Alan Tuckett. Professor of education, University of Wolverhampton. For services to education, Particularly adult learning.



  • Judith Doyle. Principal and chief executive officer, Gateshead College. For services to education and skills in the North East.
  • Lindsey Whiterod. Chief executive, South Tyneside College. For services to education and the community in South Tyneside.
  • Matthew Boyle. President and chief executive, Sevcon. For services to engineering and skills.
  • Barbara Holm. Principal, Westminster Adult Education Service and founder, National Adult Community Learning Support and Development Network. For services to adult education.



  • Stephen Criddle. Principal, South Devon College. For services to education.
  • Joyce White. Chief executive, West Dunbartonshire Council. For services to local government, further education and girlguiding.
  • Arwyn Watkins. Managing director, Cambrian Training Company. For services to education and training in Wales.



  • Richard Carter. Governor, West Suffolk College. For services to education.
  • Michael Finney. Director of advice, admissions and marketing, South Cheshire College. For services to education.
  • Jacqueline Gerrard. Chair of the corporation, Strode's College, Egham.
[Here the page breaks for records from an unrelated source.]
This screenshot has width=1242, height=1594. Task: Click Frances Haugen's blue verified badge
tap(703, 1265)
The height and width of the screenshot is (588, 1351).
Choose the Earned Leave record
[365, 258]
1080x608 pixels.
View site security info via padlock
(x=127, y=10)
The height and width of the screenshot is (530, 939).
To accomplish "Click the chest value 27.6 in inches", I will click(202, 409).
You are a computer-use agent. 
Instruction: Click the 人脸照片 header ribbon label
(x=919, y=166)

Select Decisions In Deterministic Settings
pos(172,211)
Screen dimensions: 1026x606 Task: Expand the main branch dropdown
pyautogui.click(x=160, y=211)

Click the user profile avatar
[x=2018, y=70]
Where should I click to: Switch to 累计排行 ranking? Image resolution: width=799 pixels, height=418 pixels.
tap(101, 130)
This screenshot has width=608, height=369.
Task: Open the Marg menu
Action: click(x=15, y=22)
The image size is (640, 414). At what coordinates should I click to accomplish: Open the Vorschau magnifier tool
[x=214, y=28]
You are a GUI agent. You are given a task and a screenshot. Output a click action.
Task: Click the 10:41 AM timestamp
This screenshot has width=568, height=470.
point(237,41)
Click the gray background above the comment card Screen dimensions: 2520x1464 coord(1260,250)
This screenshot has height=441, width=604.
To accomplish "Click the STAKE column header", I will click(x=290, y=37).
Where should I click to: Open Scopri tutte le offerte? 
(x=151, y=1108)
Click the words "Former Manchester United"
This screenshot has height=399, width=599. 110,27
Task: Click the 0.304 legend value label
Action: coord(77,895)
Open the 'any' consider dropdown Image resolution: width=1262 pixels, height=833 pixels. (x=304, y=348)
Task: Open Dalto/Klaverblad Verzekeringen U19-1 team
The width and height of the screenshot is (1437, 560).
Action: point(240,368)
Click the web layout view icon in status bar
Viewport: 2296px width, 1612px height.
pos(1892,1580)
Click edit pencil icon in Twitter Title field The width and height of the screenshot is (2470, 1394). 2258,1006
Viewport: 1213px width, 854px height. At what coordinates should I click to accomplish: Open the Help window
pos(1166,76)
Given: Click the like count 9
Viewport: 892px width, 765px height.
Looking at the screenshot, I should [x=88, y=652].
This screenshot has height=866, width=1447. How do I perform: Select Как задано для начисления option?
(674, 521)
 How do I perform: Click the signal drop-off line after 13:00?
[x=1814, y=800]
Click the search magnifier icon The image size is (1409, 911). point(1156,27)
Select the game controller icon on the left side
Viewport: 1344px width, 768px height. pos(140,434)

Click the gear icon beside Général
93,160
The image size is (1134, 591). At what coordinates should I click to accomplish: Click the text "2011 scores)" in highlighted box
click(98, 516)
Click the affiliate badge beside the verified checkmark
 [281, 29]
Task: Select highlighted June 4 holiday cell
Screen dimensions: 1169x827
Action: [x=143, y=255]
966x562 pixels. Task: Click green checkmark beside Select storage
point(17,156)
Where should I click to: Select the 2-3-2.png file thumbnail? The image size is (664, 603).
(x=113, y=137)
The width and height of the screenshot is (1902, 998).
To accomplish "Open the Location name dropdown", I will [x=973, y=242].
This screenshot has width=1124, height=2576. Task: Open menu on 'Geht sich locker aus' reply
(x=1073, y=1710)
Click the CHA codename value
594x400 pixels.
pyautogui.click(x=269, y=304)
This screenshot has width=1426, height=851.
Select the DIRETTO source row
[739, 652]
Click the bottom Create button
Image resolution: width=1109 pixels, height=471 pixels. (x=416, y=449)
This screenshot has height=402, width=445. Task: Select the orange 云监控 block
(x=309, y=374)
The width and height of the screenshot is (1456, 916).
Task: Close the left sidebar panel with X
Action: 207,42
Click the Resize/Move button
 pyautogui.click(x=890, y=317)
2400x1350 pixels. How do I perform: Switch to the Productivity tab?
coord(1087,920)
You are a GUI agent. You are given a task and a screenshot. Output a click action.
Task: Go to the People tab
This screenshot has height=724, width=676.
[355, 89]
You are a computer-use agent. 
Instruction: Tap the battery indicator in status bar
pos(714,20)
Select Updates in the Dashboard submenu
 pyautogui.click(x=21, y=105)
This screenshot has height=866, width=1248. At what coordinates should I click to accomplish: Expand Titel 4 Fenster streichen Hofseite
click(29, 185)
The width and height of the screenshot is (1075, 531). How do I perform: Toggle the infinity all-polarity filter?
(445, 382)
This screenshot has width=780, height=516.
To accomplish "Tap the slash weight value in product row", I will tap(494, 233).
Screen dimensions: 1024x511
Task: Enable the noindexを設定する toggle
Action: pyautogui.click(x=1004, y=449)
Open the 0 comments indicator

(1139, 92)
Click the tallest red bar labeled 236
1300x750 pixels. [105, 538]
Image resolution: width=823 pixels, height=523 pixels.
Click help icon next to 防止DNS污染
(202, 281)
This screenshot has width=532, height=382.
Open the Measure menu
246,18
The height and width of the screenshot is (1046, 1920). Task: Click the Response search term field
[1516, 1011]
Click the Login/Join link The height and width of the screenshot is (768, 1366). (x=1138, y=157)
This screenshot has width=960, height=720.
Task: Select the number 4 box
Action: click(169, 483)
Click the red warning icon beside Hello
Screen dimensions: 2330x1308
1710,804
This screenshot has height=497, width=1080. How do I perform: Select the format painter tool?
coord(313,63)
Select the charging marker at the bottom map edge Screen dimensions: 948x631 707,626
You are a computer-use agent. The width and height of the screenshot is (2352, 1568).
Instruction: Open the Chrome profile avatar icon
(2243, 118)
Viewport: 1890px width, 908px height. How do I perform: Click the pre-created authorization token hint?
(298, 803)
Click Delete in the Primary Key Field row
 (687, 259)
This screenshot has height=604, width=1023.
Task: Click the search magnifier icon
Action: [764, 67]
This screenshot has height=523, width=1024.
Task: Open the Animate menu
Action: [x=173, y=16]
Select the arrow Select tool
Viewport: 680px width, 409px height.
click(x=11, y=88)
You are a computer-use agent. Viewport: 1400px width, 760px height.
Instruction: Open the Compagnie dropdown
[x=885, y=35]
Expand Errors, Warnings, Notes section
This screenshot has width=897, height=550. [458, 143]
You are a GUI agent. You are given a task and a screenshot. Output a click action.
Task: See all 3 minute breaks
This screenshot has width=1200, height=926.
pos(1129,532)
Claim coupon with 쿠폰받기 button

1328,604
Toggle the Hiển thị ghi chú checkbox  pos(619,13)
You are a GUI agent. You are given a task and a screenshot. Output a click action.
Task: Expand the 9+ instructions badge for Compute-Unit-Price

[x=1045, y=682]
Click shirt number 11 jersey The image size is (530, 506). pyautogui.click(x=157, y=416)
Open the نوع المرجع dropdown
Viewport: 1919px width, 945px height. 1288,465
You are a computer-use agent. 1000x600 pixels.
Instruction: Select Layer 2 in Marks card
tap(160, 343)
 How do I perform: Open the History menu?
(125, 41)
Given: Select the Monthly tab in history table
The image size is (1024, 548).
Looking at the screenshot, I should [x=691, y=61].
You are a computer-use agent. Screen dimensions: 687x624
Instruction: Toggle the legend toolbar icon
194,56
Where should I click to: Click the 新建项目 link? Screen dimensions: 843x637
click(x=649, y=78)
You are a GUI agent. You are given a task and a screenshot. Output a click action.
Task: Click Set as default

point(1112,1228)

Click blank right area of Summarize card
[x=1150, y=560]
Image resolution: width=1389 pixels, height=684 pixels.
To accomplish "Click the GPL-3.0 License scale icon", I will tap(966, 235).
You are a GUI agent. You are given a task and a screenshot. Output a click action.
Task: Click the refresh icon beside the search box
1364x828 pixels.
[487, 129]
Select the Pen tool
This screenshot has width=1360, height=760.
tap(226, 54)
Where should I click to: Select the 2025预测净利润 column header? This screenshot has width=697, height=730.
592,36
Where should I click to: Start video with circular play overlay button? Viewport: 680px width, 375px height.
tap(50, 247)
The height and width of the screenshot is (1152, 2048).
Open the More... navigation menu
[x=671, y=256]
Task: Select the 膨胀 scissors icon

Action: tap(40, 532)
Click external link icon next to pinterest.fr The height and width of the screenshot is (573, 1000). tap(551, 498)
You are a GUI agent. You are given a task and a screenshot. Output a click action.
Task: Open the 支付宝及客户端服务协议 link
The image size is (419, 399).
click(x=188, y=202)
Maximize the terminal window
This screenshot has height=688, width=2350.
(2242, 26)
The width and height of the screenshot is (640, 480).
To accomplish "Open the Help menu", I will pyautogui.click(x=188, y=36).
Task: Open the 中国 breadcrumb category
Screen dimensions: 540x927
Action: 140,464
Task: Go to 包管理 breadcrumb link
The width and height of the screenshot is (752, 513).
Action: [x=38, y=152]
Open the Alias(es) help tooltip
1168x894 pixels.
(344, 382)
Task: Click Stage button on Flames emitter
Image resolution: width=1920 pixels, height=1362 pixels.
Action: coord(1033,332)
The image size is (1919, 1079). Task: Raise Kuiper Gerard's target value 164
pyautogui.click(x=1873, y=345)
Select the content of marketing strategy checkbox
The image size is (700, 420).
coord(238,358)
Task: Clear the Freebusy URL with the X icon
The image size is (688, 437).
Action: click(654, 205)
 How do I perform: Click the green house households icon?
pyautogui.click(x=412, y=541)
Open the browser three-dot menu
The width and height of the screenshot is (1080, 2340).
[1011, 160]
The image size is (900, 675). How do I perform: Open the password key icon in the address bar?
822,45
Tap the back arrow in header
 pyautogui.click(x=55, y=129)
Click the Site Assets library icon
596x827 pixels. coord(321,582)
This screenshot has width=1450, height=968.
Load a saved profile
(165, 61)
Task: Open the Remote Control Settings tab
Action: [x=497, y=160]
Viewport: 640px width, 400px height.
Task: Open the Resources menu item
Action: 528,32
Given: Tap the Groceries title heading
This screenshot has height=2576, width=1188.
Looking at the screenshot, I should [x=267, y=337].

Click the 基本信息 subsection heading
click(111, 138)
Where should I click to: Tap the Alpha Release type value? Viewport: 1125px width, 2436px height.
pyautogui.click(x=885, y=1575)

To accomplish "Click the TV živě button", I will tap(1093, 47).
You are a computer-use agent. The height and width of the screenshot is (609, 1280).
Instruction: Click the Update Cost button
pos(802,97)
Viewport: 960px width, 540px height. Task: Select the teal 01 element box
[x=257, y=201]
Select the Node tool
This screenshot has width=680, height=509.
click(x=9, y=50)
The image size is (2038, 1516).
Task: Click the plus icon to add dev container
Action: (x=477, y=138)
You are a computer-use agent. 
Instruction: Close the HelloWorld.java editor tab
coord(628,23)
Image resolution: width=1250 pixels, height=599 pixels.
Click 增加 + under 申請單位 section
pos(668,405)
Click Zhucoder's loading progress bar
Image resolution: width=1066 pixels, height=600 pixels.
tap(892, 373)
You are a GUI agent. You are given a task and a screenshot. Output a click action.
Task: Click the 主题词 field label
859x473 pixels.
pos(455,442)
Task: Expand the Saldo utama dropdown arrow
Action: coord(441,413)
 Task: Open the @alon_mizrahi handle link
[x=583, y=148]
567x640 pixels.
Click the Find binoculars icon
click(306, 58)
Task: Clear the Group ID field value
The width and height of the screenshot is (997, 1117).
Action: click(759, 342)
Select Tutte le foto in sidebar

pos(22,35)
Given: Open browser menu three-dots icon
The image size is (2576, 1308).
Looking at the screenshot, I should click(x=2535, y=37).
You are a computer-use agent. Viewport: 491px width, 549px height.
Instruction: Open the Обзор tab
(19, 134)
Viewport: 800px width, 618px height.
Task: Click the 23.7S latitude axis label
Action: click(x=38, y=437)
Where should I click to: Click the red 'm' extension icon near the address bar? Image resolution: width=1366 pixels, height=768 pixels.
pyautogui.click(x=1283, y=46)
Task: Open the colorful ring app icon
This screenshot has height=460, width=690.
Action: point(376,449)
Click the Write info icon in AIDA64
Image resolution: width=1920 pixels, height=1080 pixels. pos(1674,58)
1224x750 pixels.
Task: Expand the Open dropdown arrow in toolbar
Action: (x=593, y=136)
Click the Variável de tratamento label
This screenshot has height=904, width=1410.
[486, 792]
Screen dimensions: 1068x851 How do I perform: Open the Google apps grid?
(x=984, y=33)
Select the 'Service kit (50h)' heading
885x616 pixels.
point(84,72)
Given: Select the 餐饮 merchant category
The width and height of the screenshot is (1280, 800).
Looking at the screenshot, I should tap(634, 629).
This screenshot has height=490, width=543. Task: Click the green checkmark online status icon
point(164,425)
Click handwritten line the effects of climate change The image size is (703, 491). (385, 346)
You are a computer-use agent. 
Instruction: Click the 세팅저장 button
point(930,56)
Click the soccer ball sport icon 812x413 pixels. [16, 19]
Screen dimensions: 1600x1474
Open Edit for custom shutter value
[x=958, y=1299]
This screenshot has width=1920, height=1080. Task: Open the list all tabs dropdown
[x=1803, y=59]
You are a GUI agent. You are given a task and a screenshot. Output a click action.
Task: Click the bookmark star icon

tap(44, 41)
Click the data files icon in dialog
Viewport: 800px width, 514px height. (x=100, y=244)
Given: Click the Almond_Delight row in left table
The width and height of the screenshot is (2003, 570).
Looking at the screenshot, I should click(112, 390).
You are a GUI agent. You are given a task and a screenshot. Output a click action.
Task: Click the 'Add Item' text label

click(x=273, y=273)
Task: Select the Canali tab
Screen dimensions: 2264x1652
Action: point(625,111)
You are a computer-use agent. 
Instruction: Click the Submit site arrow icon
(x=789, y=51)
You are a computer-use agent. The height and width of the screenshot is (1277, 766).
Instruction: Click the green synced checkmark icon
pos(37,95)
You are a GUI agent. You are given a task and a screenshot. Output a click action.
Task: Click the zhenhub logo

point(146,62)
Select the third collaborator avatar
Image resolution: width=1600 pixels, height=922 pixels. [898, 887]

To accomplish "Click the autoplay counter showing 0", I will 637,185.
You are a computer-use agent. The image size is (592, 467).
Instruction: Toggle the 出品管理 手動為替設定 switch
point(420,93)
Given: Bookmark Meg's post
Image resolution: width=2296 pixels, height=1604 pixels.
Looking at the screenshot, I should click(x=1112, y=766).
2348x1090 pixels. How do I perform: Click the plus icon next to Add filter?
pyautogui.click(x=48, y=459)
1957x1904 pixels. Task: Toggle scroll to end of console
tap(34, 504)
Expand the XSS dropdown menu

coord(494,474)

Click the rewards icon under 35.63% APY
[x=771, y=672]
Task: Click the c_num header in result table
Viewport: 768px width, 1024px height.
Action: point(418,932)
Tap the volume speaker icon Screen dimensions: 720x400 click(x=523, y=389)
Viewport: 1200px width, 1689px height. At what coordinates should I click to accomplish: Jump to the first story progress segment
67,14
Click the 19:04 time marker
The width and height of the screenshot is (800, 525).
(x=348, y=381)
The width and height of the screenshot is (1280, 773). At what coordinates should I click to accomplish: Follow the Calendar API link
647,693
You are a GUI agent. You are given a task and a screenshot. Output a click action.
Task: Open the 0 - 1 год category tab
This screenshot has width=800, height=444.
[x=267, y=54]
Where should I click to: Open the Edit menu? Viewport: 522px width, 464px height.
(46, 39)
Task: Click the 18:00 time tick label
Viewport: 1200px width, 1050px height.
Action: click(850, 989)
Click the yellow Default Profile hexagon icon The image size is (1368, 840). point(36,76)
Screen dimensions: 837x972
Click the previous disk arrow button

For services to education.
  • Jonathan Heggarty. Director of curriculum, Belfast Metropolitan College. For services to further education in Northern Ireland.
  • Gillian Lane. Formerly vice-chair of governors, Central College Nottingham and governor, Acorn Primary Federation. For services to education.
  • Thomas McBride. Head of department for business services, South West College. For services to further education in Northern Ireland.
  • Kathryn Podmore. Formerly principal, Birkenhead Sixth Form College. For services to education.
  • Anthony Impey. Founder and chief executive officer, Optimity. For services to apprenticeships, small businesses and broadband connectivity.
  • Debbie Gardiner. Executive chairman, Qube Learning. For services to apprenticeships and charity.
  • Alexander Khan. Chief executive officer, Lifetime Training. For services to apprenticeships.
  • Kathleen Burns. For services to post-16 education and skills in Wales.
  • Gillian Dillon. Senior executive officer, district employer and partnership manager, Department for Work and Pensions. For services to employment and skills in the Humber.
  • Christine Jeffery. Non-executive director, Skills Group UK Ltd. For services to skills training and charity.


British Empire Medal

  • Hayley Ryan. Teaching innovation manager, Southampton City College. For services to education.
  • Robert Savage. Caretaker, Southern Regional College, Greenbank Campus. For services to further education in Northern Ireland.